Paradoxically, the problem with computers is not that they are machines, but that “computation” does not name a machine process in the sense in which, for example, internal combustion names a machine process. Computation is a logical or mathematical process defined entirely in terms of the manipulation of formal symbols. And, though it requires a physical system to manipulate these symbols, any physical system capable of manipulating the symbols will do. The computational process is indifferent to the physics of its realization.

Question 3:

Well, if computation isn’t sufficient for thinking, then what is? What is the relation between the mind and the brain, if it is not the same as the relation of the computer program to the hardware? At least the computational theory of the mind has a solution to the mind-body problem. The mind is to the brain as the computer program is to the computer hardware. If you are rejecting that solution, you owe us an alternative solution.

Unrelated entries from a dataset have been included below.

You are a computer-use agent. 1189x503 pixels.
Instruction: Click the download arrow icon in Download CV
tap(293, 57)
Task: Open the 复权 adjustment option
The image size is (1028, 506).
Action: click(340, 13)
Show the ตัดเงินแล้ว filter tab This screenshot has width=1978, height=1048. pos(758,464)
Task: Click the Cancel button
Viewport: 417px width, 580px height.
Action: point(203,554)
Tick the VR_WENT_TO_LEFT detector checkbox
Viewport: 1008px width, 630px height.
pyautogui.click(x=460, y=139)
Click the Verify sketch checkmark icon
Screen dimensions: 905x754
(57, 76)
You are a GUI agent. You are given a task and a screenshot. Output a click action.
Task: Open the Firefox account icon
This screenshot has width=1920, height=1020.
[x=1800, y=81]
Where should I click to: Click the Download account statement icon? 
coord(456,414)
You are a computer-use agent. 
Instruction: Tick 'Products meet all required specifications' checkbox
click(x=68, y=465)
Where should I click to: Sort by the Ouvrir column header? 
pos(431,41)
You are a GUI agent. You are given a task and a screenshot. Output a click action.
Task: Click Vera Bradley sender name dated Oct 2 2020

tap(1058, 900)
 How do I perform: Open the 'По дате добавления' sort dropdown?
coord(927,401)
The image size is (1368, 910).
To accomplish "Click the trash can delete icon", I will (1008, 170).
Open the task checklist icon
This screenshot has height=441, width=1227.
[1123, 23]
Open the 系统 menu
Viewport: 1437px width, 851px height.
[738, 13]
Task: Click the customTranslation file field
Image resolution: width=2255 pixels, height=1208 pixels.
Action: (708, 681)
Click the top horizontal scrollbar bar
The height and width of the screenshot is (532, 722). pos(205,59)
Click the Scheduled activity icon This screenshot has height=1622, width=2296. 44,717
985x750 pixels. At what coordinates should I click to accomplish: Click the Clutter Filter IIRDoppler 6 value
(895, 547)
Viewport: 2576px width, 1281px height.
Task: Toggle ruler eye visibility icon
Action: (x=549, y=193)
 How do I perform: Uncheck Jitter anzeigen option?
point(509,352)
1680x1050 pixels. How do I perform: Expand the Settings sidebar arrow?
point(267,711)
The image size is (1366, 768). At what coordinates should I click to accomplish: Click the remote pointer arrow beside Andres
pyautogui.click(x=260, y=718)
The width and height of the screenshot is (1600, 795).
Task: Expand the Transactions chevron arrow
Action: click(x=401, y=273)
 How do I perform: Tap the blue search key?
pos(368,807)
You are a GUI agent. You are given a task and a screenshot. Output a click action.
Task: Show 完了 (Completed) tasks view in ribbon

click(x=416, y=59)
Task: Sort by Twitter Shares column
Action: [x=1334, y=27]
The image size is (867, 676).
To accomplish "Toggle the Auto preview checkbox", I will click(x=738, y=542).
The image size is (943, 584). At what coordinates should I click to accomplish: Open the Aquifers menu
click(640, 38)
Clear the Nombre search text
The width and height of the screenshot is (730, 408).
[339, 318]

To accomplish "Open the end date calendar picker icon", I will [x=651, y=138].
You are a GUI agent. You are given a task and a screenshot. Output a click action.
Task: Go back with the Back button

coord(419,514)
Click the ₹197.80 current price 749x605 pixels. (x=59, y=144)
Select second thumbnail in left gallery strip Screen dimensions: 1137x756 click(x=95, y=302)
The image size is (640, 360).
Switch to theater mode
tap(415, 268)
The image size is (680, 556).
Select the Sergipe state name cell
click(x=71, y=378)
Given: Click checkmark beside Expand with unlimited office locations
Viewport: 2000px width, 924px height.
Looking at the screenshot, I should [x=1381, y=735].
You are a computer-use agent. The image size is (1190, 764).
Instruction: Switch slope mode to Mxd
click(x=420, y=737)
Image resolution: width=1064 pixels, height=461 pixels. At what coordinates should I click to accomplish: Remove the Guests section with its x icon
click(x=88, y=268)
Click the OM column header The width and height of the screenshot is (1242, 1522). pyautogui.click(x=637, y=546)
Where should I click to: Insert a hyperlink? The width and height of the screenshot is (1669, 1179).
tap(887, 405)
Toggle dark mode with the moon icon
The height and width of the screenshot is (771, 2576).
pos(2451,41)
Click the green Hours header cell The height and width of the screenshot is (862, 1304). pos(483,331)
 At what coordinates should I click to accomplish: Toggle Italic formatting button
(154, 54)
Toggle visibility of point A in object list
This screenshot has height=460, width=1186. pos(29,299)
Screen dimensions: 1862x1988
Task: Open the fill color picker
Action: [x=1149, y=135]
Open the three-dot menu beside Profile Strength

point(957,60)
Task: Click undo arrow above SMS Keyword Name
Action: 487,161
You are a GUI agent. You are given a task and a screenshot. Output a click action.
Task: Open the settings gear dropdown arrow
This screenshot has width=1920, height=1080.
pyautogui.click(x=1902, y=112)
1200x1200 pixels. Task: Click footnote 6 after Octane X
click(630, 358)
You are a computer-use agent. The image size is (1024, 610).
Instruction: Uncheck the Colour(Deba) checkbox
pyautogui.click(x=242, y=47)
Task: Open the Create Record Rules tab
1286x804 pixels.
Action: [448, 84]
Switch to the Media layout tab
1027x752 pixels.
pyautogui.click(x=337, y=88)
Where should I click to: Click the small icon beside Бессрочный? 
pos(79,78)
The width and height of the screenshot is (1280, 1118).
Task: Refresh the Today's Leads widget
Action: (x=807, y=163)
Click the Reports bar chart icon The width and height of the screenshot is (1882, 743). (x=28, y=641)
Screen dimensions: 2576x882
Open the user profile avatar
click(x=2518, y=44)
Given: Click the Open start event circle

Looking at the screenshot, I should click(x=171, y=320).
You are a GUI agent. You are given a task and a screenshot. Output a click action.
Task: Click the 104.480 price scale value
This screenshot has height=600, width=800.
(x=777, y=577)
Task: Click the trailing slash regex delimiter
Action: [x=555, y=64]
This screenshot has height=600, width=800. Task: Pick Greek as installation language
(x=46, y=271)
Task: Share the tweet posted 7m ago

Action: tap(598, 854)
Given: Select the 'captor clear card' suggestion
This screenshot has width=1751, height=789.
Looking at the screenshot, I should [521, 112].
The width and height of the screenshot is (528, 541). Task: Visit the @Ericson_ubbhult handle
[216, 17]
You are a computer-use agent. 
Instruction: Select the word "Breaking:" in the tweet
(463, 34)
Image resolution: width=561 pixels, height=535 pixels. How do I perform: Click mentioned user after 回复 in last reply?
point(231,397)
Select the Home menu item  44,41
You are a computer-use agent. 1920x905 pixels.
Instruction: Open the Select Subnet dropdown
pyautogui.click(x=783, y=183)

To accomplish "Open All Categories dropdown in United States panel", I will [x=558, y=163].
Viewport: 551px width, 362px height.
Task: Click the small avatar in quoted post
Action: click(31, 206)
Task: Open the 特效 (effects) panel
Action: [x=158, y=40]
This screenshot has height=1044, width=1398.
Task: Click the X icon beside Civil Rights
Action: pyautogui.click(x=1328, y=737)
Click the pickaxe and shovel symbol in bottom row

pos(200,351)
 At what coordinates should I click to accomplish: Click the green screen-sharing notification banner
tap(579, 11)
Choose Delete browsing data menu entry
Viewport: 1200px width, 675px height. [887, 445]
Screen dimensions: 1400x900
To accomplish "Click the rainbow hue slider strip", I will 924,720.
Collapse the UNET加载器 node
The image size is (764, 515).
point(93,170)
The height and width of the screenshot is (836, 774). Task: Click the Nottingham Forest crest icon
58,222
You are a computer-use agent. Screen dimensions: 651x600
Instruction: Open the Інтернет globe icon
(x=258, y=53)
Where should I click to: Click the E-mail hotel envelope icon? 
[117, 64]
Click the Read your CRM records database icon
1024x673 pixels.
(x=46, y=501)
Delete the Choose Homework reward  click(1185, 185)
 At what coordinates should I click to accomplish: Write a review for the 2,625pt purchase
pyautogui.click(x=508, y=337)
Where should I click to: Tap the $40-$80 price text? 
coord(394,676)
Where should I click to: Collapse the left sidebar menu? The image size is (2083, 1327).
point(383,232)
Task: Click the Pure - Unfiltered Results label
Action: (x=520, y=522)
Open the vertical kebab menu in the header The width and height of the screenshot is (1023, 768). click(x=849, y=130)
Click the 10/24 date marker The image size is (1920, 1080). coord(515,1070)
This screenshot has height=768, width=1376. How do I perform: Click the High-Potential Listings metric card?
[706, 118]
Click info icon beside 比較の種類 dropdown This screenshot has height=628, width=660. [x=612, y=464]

We must keep reminding ourselves that the brain is above all a biological organ, and like other biological organs, it works on specific biochemical principles. There are certain special principles of the brain having to do with neurons and synapses. We don’t know the details of how the brain works, but we know the broad outline. It is this: All of our mental states, everything from feeling pains to reflecting on philosophical problems, is caused by lower level neuronal firings in the brain. Variable rates of neuron firing at synapses, as far as we know anything about it, provide the causal explanation for all of our mental life. And the mental processes that are caused by neurobiological processes are themselves realized in the structure of the brain. They are higher level features of the brain in the same sense that the solidity of this paper or the liquidity of water is a higher level feature of the system of molecules of which the table or the water is composed.

To put this in one sentence, the solution to the traditional mind-body problem is this: Mental states are caused by neurobiological processes and are themselves realized in the system composed of the neurobiological elements.

Question 4:

But doesn’t that have the consequences that consciousness cannot make any difference to our behavior? That is, if it is all explainable in terms of neurons and synapses, then the neurons and synapses are doing all the work and the consciousness is just going along for a ride. Consciousness doesn’t make any difference.

In any science, the level of explanation counts. That there are lower levels of explanation of any phenomena does not mean that the higher levels are inefficacious or unreal. It is important, for example, to the germ theory of disease, or the DNA theory of heredity, that in the case of germ theory, we realize that it is the microorganism that causally explains diseases, and in the DNA theory of heredity, it is the level of the molecule and not that of the subatomic particles. Now, all physical phenomena, including genes, DNA, consciousness, and everything else, are explainable in terms of more fundamental particles, until you reach the most fundamental subatomic particles of physics. But this does not show that higher levels, such as the levels of molecules and micro-organisms, are inefficacious or unreal.

Exactly this point needs to be made about the brain. Of course, higher-level processes, such as thought processes, are explainable in terms of more basic principles of atomic physics. But that doesn’t mean that the higher levels of neurons or thoughts are inefficacious or unreal. On the contrary, just as the solidity of the piston is explained by the behavior of the molecules of the metal alloys, but all the same solidity functions causally in the operation of the car engine, so my conscious intention to raise my arm can be explained causally in terms of neuron firings and synapses, but all the same it functions causally in making my arm go up. Just watch as I now raise my arm.